[BEGIN]

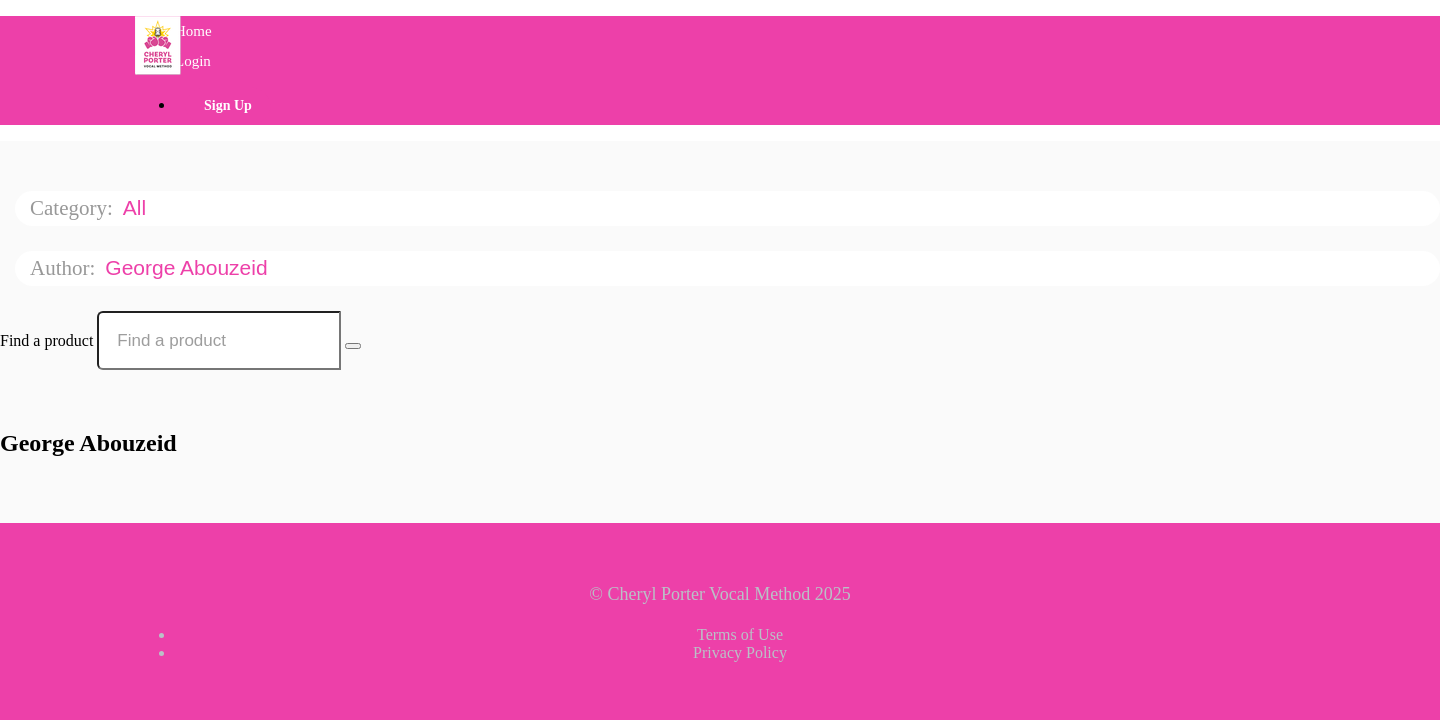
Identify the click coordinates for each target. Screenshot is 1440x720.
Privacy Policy (740, 652)
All (137, 207)
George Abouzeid (189, 267)
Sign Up (228, 105)
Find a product (46, 340)
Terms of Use (740, 634)
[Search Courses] (353, 346)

[END]

» Given task
Can you arrange every line of the data above as a Markdown table with the columns "Row" and "Data line", skipping blank lines and leaving out the pictures?

» Correct answer
| Row | Data line |
|---|---|
| 1 | Identify the click coordinates for each target. Screenshot is 1440x720. |
| 2 | Privacy Policy (740, 652) |
| 3 | All (137, 207) |
| 4 | George Abouzeid (189, 267) |
| 5 | Sign Up (228, 105) |
| 6 | Find a product (46, 340) |
| 7 | Terms of Use (740, 634) |
| 8 | [Search Courses] (353, 346) |